Logo Questions Linux Laravel Mysql Ubuntu Git Menu
 

How to use numpy.char.join?

A critical portion of my script relies on the concatenation of a large number of fixed-length strings. So I would like to use low-level numpy.char.join function instead of the classical python build str.join.

However, I can't get it to work right:

import numpy as np

# Example array.
array = np.array([
    ['a', 'b', 'c'],
    ['d', 'e', 'f'],
    ['g', 'h', 'i'],
    ], dtype='<U1')

# Now I wish to get:
# array(['abc', 'def', 'ghi'], dtype='<U3')

# But none of these is successful :(
np.char.join('', array)
np.char.join('', array.astype('<U3'))
np.char.join(np.array(''), array.astype('<U3'))
np.char.join(np.array('').astype('<U3'), array.astype('<U3'))
np.char.join(np.array(['', '', '']).astype('<U3'), array.astype('<U3'))
np.char.join(np.char.asarray(['', '', '']).astype('<U3'), np.char.asarray(array))
np.char.asarray(['', '', '']).join(array)
np.char.asarray(['', '', '']).astype('<U3').join(array.astype('<U3'))

.. and my initial array is always left unchanged.

What am I missing here?
What's numpy's most efficient way to concatenate each line of a large 2D <U1 array?

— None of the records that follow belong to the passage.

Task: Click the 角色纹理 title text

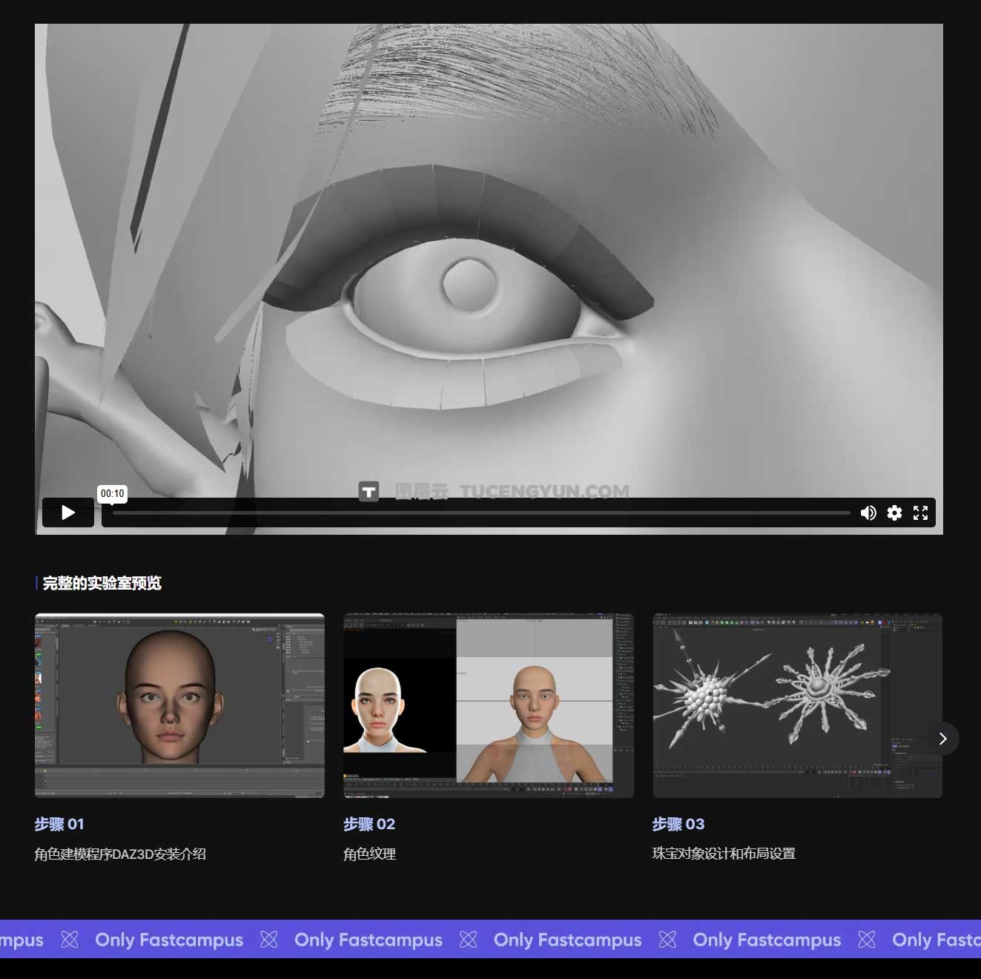Action: [x=369, y=854]
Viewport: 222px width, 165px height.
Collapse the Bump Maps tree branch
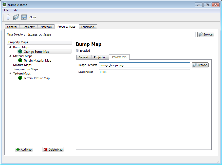pyautogui.click(x=10, y=47)
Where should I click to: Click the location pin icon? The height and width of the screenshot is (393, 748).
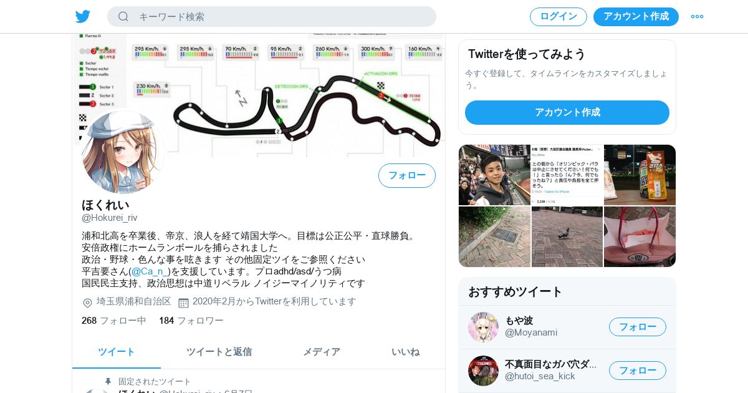[x=87, y=303]
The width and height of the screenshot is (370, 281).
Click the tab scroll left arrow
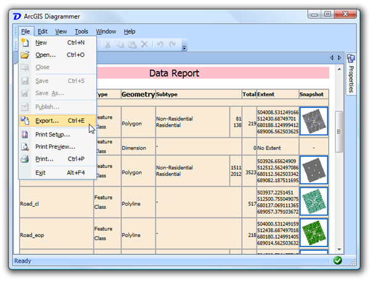[x=331, y=57]
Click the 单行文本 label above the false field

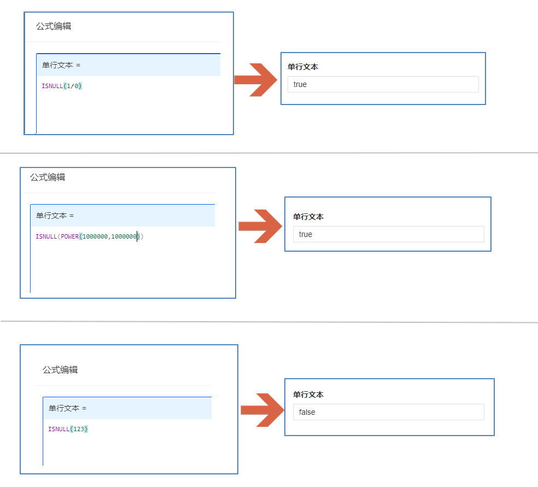click(x=308, y=395)
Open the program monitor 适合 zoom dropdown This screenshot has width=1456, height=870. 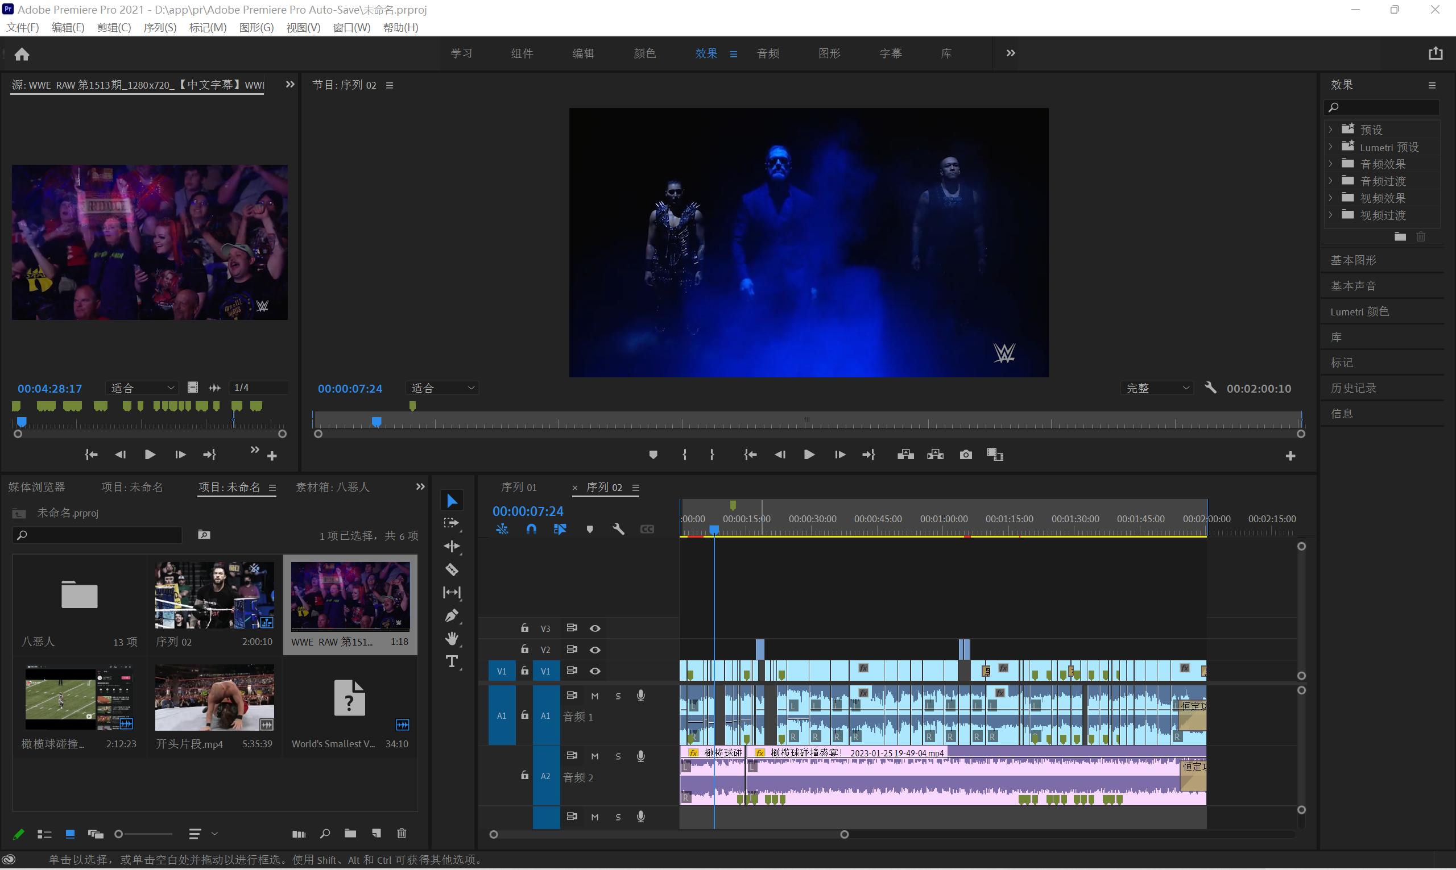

[EDIT]: Since performance is a concern, I have benchmarked proposed solutions. But I still don't know how to call np.char.join properly.

import numpy as np
import numpy.random as rd
from string import ascii_lowercase as letters
from time import time

# Build up an array with many random letters
n_lines = int(1e7)
n_columns = 4
array = np.array(list(letters))[rd.randint(0, len(letters), n_lines * n_columns)]
array = array.reshape((n_lines, n_columns))

# One quick-n-dirty way to benchmark.
class MeasureTime(object):
    def __enter__(self):
        self.tic = time()
    def __exit__(self, type, value, traceback):
        toc = time()
        print(f"{toc-self.tic:0.3f} seconds")

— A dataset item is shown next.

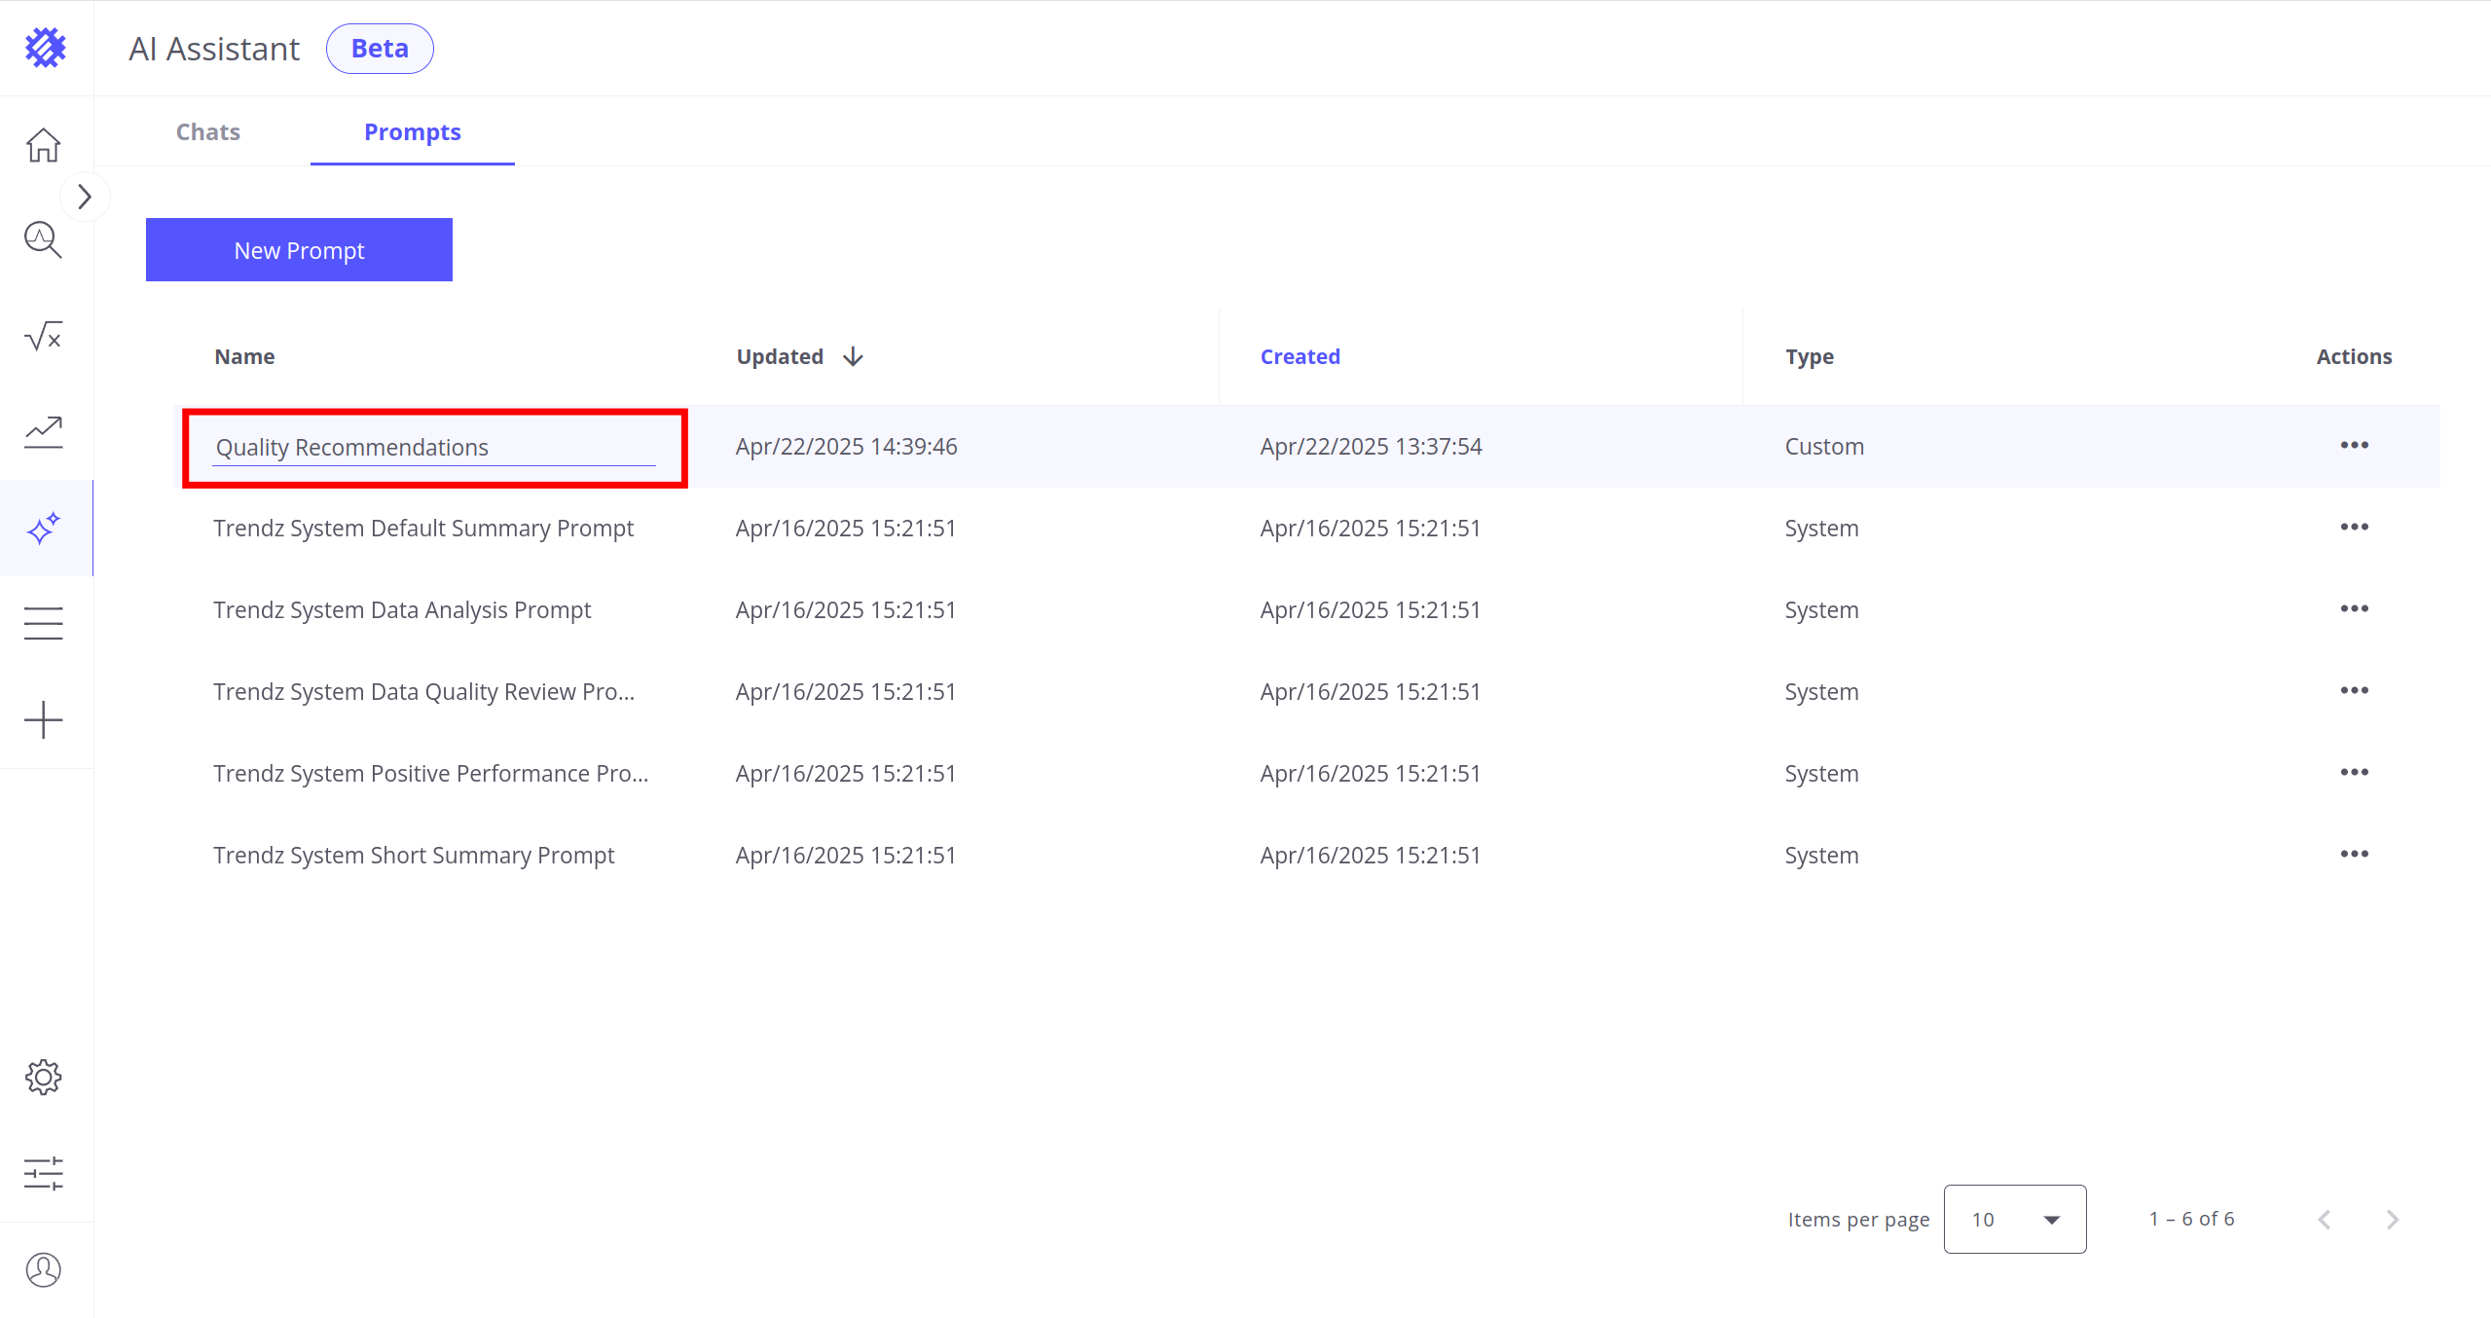The height and width of the screenshot is (1318, 2491).
Task: Expand the collapsed sidebar with chevron
Action: tap(85, 197)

# And test three concatenations procedures.
with MeasureTime():
    # Involves str.join
    cat = np.apply_along_axis("".join, 1, array)

with MeasureTime():
    # Involves str.join
    cat = np.array(["".join(row) for row in array])

with MeasureTime():
    # Involve low-level np functions instead.
    # Here np.char.add for example.
    cat = np.char.add(
        np.char.add(np.char.add(array[:, 0], array[:, 1]), array[:, 2]), array[:, 3]
    )

outputs

41.722 seconds
19.921 seconds
15.206 seconds

on my machine.

Would np.char.join do better? How to make it work?

like image 478
iago-lito Avatar asked Oct 24 '25 02:10

iago-lito


1 Answers

On the original (3,3) array (timings may scale differently):

The chained np.char.add:

In [88]: timeit np.char.add(np.char.add(arr[:,0],arr[:,1]),arr[:,2])                           
29 µs ± 223 ns per loop (mean ± std. dev. of 7 runs, 10000 loops each)

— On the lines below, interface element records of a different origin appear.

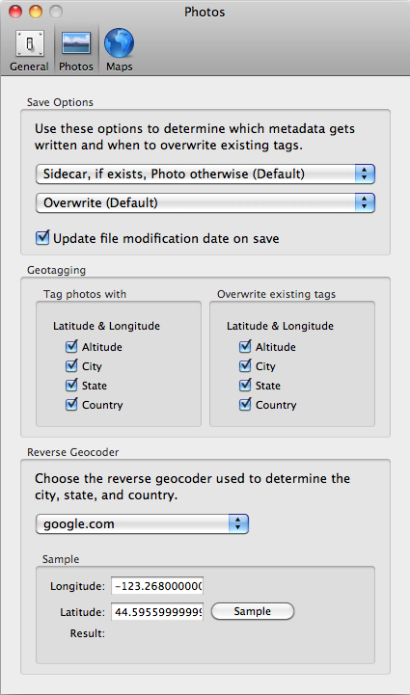The height and width of the screenshot is (695, 410).
Task: Open the Sidecar, if exists dropdown
Action: click(205, 174)
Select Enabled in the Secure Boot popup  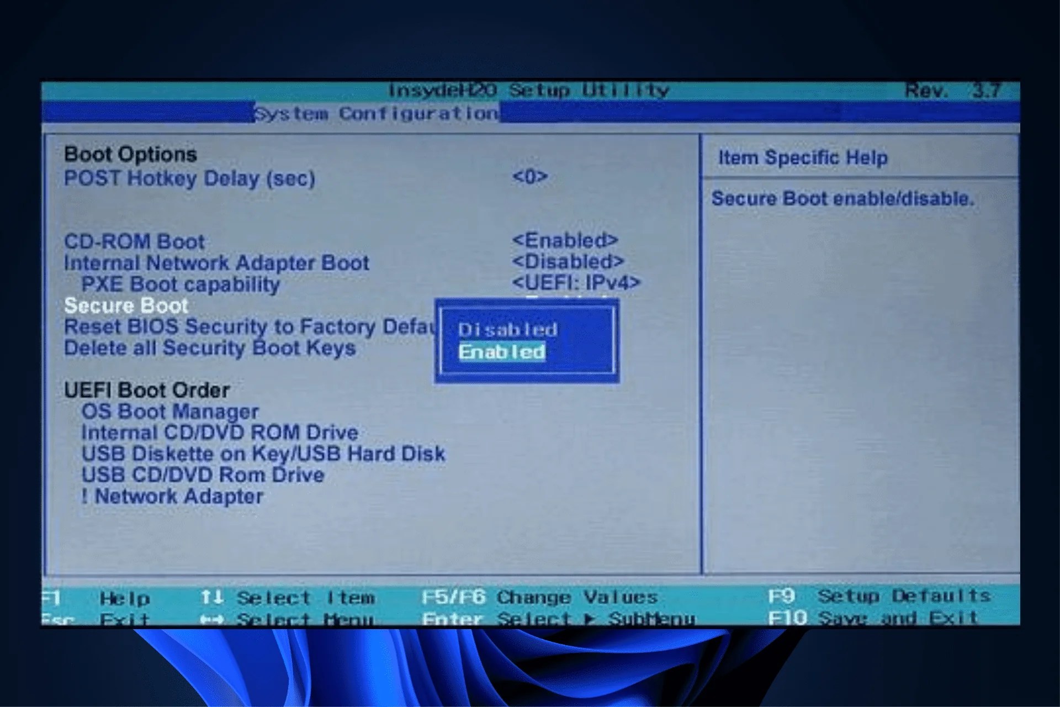[x=502, y=352]
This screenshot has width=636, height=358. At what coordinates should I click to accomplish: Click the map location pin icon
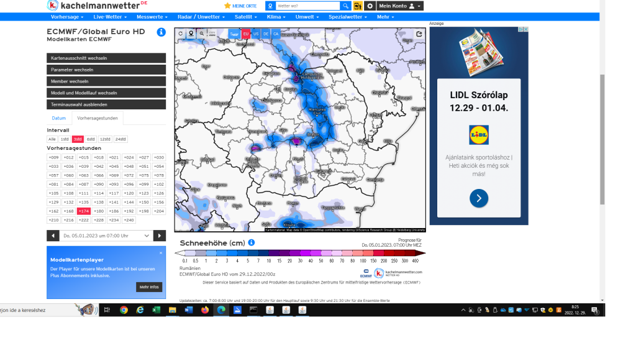tap(191, 34)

An equivalent approach, using object dtype. For python strings, '+' is a string join.

In [89]: timeit arr.astype(object).sum(axis=1)                                                 
14.1 µs ± 18.4 ns per loop (mean ± std. dev. of 7 runs, 100000 loops each)

For a list of strings, ''.join() is supposed to be faster than string sum. Plus it lets you specify a 'delimiter':

In [90]: timeit np.array([''.join(row) for row in arr])                                        
13.8 µs ± 41.2 ns per loop (mean ± std. dev. of 7 runs, 100000 loops each)

Without the conversion back to array:

In [91]: timeit [''.join(row) for row in arr]                                                      
10.2 µs ± 15.3 ns per loop (mean ± std. dev. of 7 runs, 100000 loops each)

Better yet, use tolist to convert the array to a list of lists of strings:

In [92]: timeit [''.join(row) for row in arr.tolist()]                                         
1.01 µs ± 1.81 ns per loop (mean ± std. dev. of 7 runs, 1000000 loops each)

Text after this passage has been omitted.